Kamu bertanya, pada semua orang di dalam mobil. Tapi pendeta muda yang dahinya bocor hanya tersenyum getir sembari memeluk kitab injil. Tidak ada yang berbicara lagi. 

Sampai akhirnya kamu menyadari, Santa juga ikut tewas malam ini.

“Santa,” katamu pilu. “Santa yang membunuh kakak. Santa yang membawa bom itu. Santa yang bunuh diri malam itu. Kalau tidak, Santa pasti masih hidup dan datang membawa kantong permen. Tapi Santa berdusta dan semua orang menuduhku.”
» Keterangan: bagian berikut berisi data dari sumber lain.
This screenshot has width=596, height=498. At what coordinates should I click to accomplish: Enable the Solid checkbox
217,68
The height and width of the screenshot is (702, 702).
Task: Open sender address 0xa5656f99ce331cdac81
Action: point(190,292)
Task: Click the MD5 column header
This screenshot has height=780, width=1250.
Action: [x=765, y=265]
Begundal itu murka, tapi kamu hanya bisa diam. Lalu begundal lain datang, seragamnya lebih kusut dan menyedihkan. Mungkin berjam-jam lamanya ia telah dilempari pertanyaan dan tomat busuk saat tak mampu menjawab pertanyaan “mengapa kakak tewas?” yang diajukan budak-budak uang. Begundal berkumis aneh itu menyeret banyak sekali kemarahan untukmu. Tapi kamu sudah biasa menghadapi itu. Kamu akhirnya membisu.
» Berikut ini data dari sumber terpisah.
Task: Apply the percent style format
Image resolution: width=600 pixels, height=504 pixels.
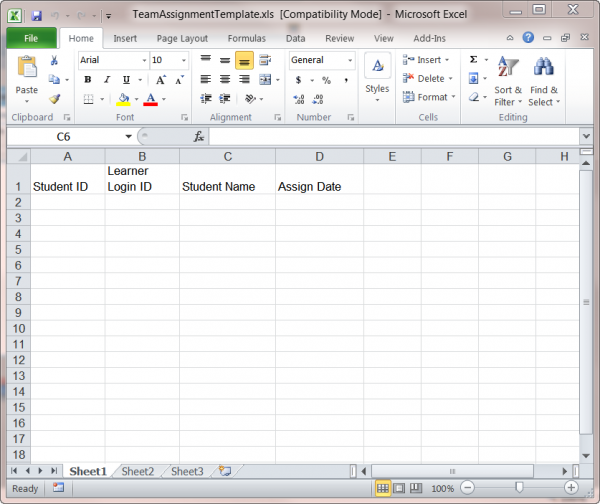Action: [x=326, y=80]
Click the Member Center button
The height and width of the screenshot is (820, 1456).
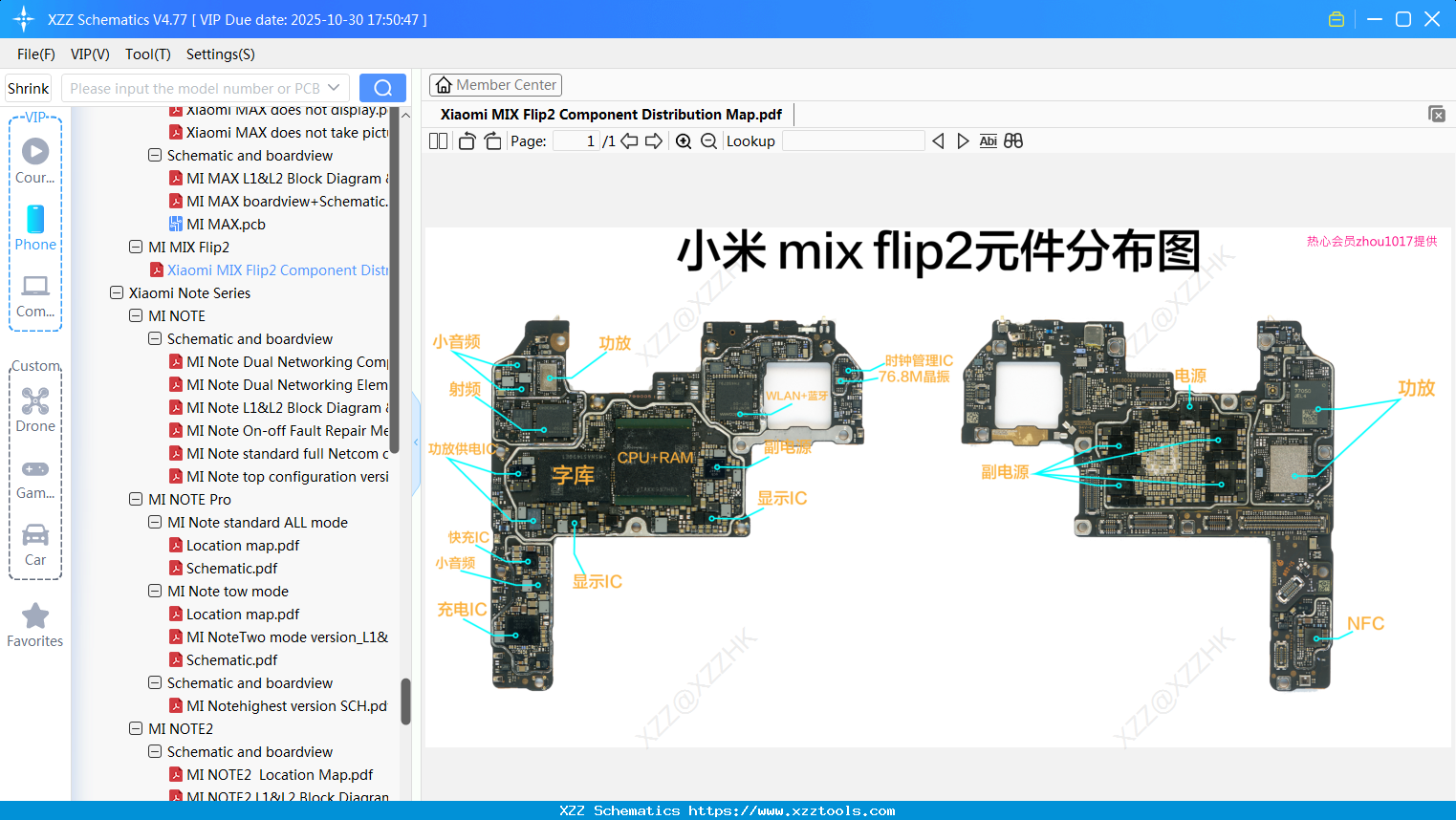[x=495, y=84]
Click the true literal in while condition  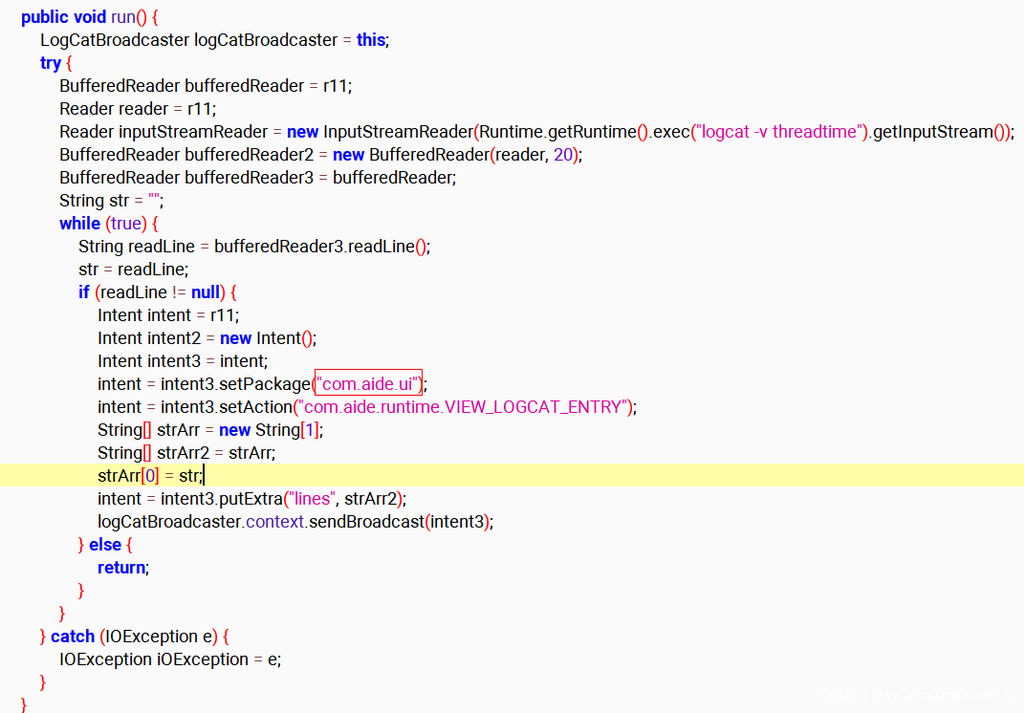pyautogui.click(x=126, y=223)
“Hasil autopsi Lara sudah keluar. Dokter bilang penyebab kematiannya adalah gagal jantung.” Telunjuk begundal berhidung tomat itu menudingmu. “Kamu, kan?”

Kamu termenung di sudut fana. Memikirkan bukan ledakan yang menewaskan kakak. Tapi kamu, kamu yang membunuhnya. Dia gagal jantung karena kamu. Tapi itu mustahil, hidup ini lelucon basi. Jadi, kamu tertawa, keras sekali. Selama terkikik geli, dua begundal itu menjauhimu seolah-olah mereka sedang melihat iblis. Kamu menoleh pada kaca penuh bercak kotor dan menemukan wajahmu yang buruk rupa. Kamu teringat dongeng itik buruk rupa yang dibacakan teman-temanmu saat Natal tiba. Sakit hati itu merebak bagai semburan darah, tatkala kamu saksikan anak-anak perempuan lain dibacakan dongeng putri-putri cantik dari kerajaan megah yang menikahi pangeran tampan. Sementara kamu mendapat dongeng itik jelek yang katanya cocok denganmu seratus persen. Kamu mengadu pada kakak, katamu hidup ini tidak adil.  Hidup ini terlalu kejam untuk anak perempuan jelek.
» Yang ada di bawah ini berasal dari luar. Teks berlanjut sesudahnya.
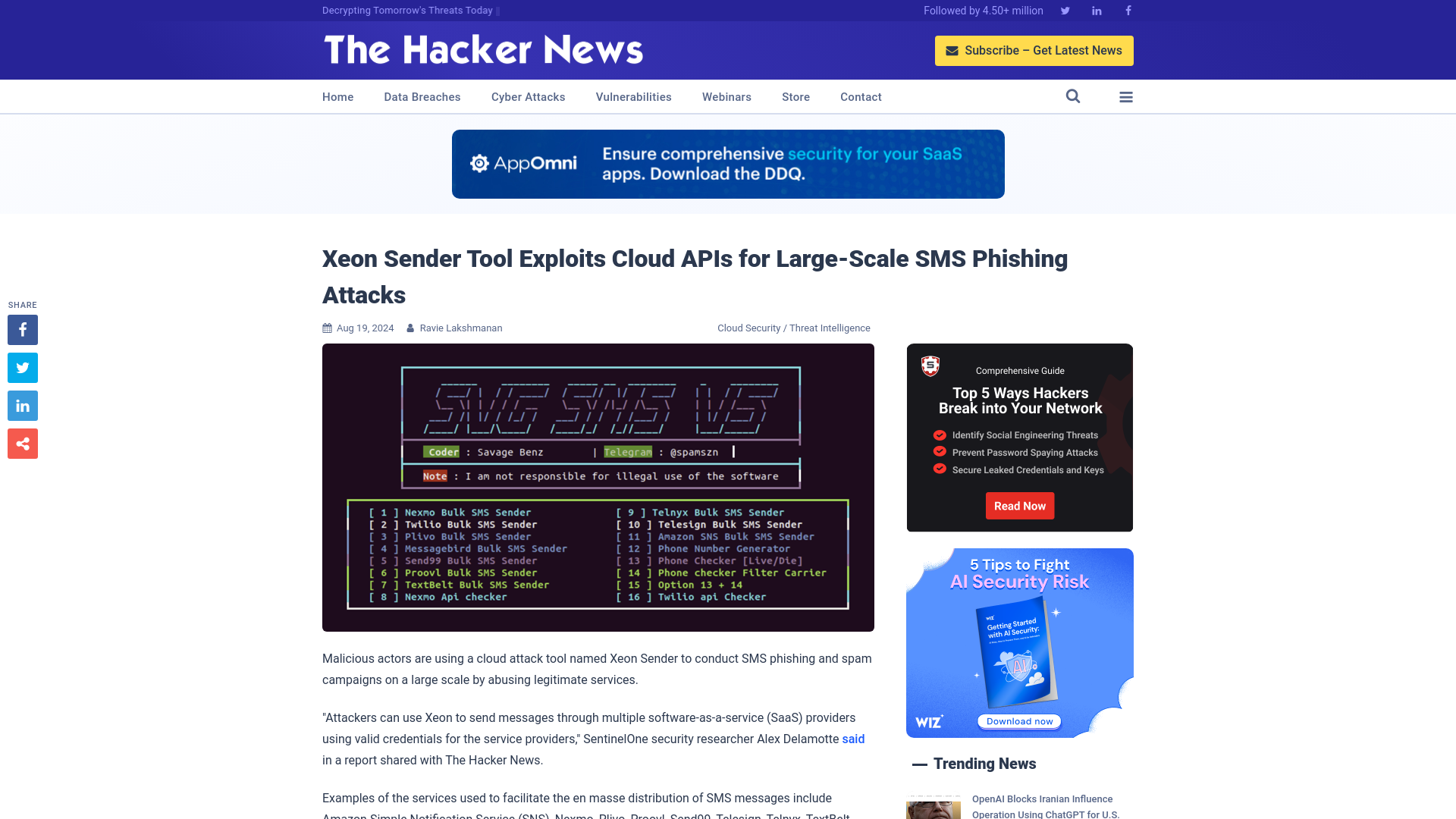Click the Facebook icon in top header bar
This screenshot has width=1456, height=819.
tap(1128, 10)
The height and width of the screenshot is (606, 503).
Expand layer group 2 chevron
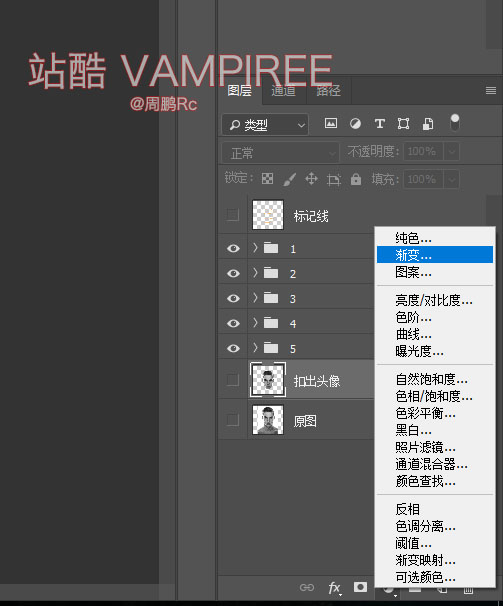[255, 273]
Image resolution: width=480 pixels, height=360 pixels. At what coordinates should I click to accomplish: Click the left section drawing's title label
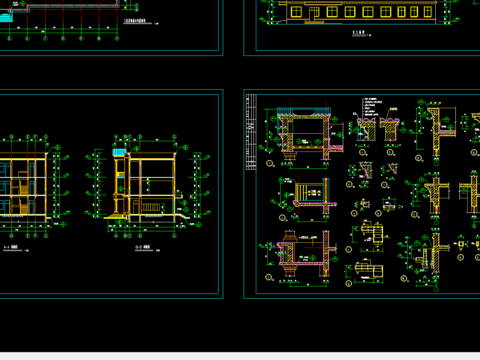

Sepekan sebelum Natal lahir ke bumi, anak-anak perempuan dari keluarga kaya akan didandani secantik mungkin. Orang tuamu kaya, tapi gaun seindah apa pun tak akan cukup menutupi luka bakar di wajahmu. Hanya kakak yang selalu dipuji cantik. Bukan kamu. Saat pembacaan liturgi, orang-orang beruban akan memandang iba pada bekas luka di wajahmu yang terlukis karena kecelakaan mobil. Lalu mereka akan bertepuk tangan untuk permainan piano kakak dan senyumnya yang cantik. Begitu Natal tiba, kamu hanya akan dipuji oleh pohon Natal dan toples-toples kue kering karena kamu anak yang baik. Tapi ketika pementasan malam Natal, kamu akan dicaci maki karena tak bisa menyanyi dan menari. 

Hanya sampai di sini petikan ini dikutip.